> Document section:
┄┄┄┄┄┄┄┄┄┄

Ian Fitzpatrick
- Born: 25 August 1994 (age 31) Ratoath, County Meath, Ireland
- Height: 5 ft 11 in (180 cm)
- Weight: 196 lb (89 kg)
- Occupation: Professional rugby player

Rugby union career
- Position: Forward (7s)

Amateur team(s)
- Years: Team / Apps / (Points)
- 2015–: Lansdowne

Senior career
- Years: Team / Apps / (Points)
- Leinster academy

National sevens team
- Years: Team /  / Comps
- 2017–: Ireland 7s

= Ian Fitzpatrick (rugby union) =

Irish rugby union player

Ian Fitzpatrick is an Irish rugby union player. In rugby sevens, he plays as a forward for the Ireland national rugby sevens team. Fitzpatrick began playing rugby sevens in 2015 while with Lansdowne. He was a member of the Irish sevens team that finished second in the 2017 Sevens Grand Prix Series, qualifying for the 2018 Hong Kong Sevens and the 2018 Rugby World Cup Sevens. Fitzpatrick played for Ireland at the 2018 Hong Kong Sevens qualifier, where Ireland fell to Japan 12–7 in the semifinals and failed in their quest to qualify for the 2018–19 World Series.

┄┄┄┄┄┄┄┄┄┄

Stored records:
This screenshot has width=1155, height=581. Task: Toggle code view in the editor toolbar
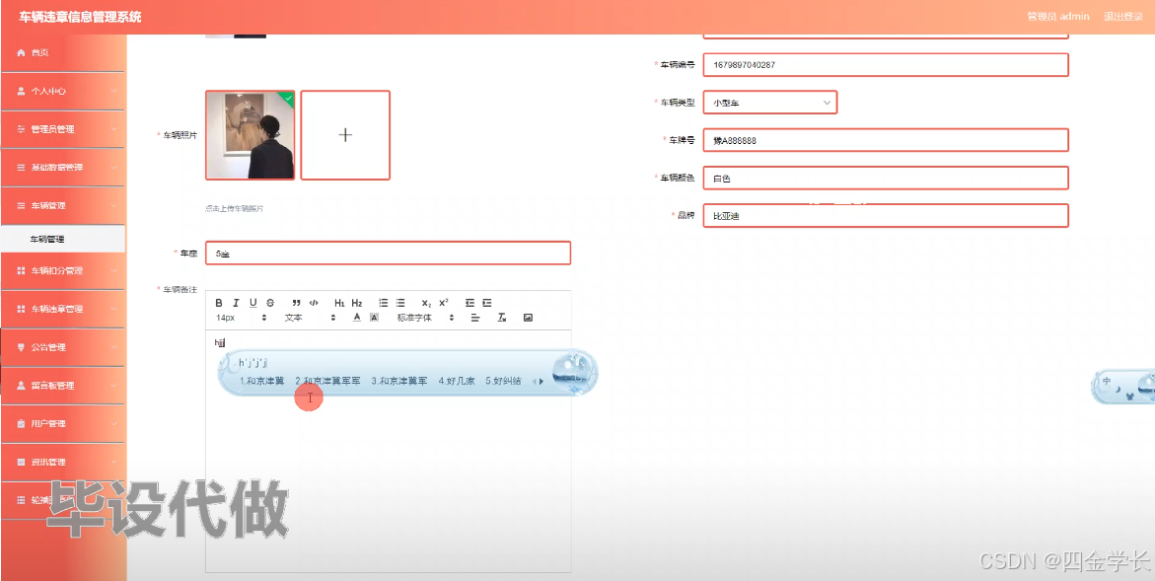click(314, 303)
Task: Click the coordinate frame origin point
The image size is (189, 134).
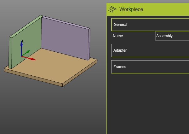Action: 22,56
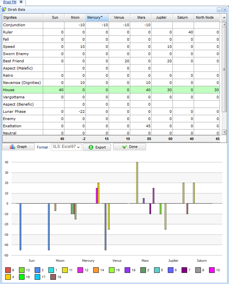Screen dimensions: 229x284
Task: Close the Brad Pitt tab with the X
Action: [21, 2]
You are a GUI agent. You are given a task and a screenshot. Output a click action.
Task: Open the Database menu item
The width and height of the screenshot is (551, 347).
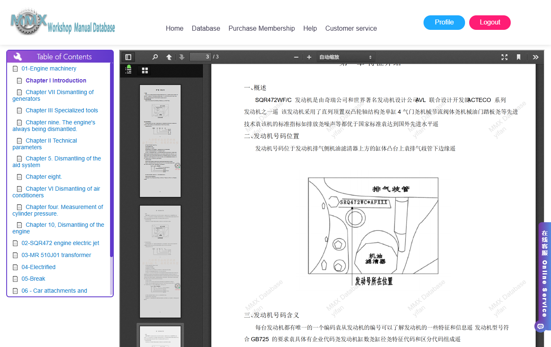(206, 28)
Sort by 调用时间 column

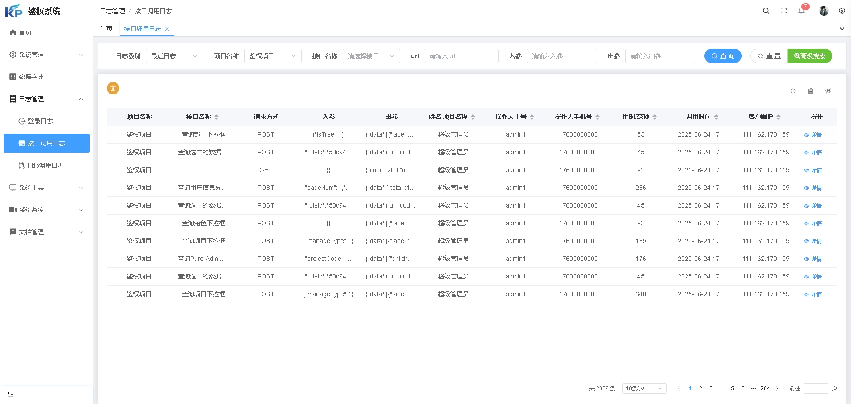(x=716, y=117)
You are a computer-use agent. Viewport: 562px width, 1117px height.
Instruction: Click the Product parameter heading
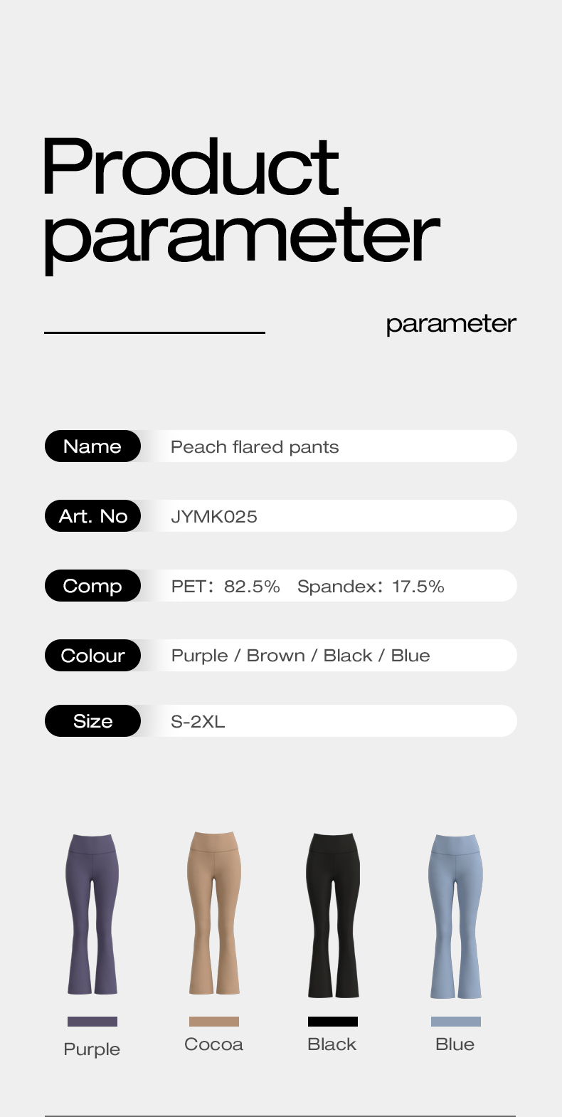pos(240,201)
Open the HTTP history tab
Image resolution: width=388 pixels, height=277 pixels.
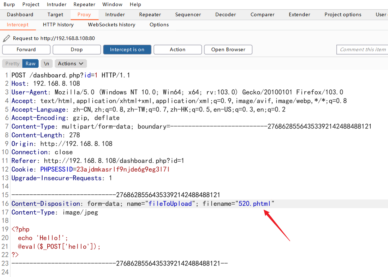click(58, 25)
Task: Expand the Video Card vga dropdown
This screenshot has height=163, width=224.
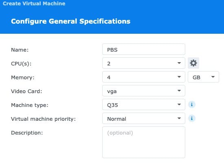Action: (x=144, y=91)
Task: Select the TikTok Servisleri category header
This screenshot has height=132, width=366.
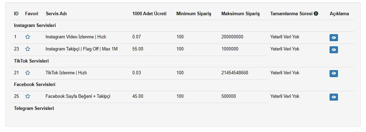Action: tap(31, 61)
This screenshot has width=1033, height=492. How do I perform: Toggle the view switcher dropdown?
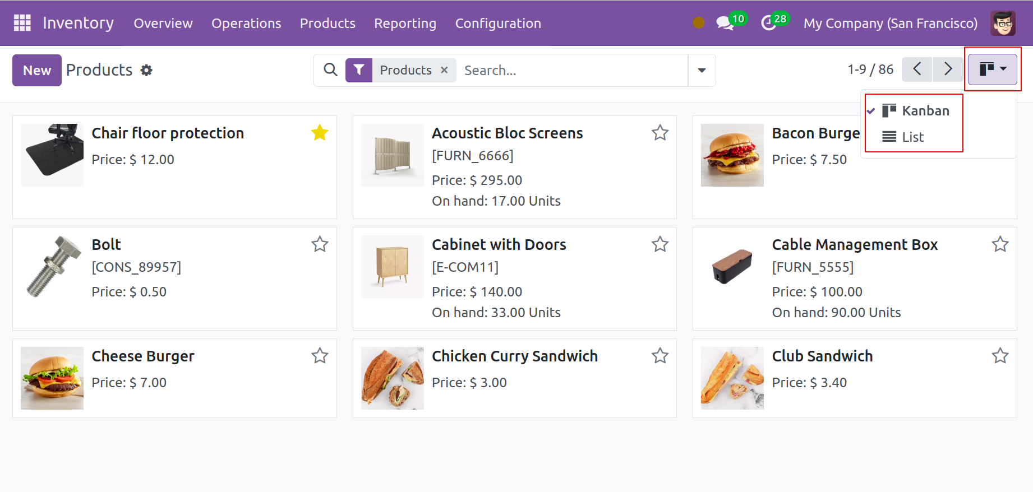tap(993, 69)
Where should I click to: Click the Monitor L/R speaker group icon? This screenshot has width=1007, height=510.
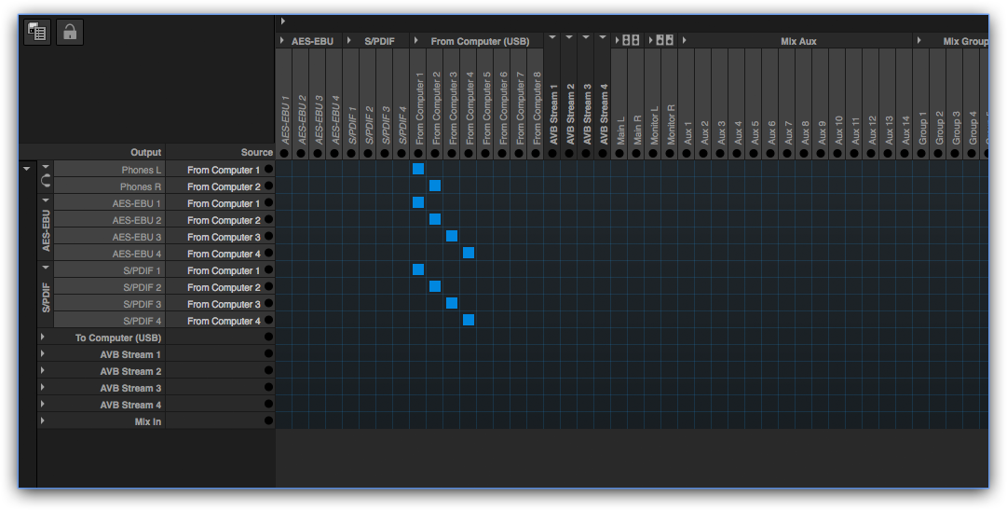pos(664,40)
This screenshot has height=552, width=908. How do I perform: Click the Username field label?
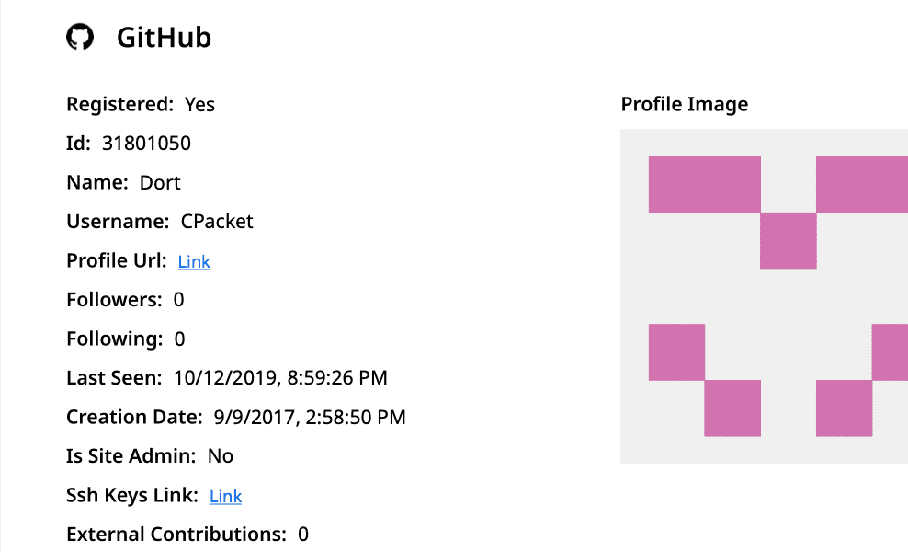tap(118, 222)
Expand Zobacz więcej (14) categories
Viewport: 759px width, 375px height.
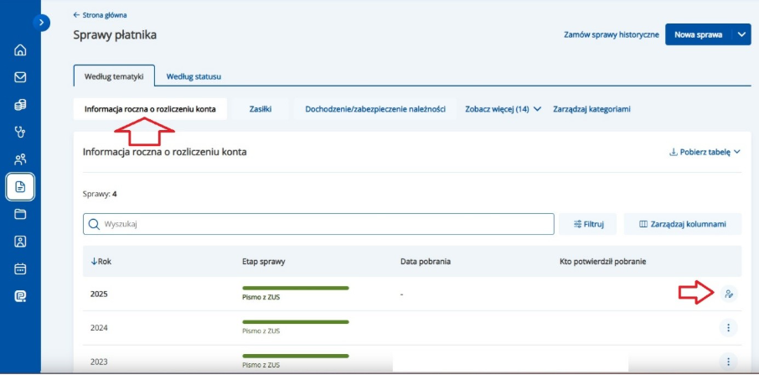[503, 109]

┄┄┄┄┄┄┄┄┄┄

> Prompt:
Please pick up the Ian Fitzpatrick article after its last sentence and carry it on in the same plain style.

> Output for this task:
In rugby fifteens, Fitzpatrick plays as a fullback with Leinster Rugby on their academy team. In his youth, he was a member of the Leinster under 20 team. He was a member of the Ireland squad that played in the 2014 IRB Junior World Championship. Fitzpatrick suffered a setback in summer 2016 when he injured his knee and had to undergo surgery.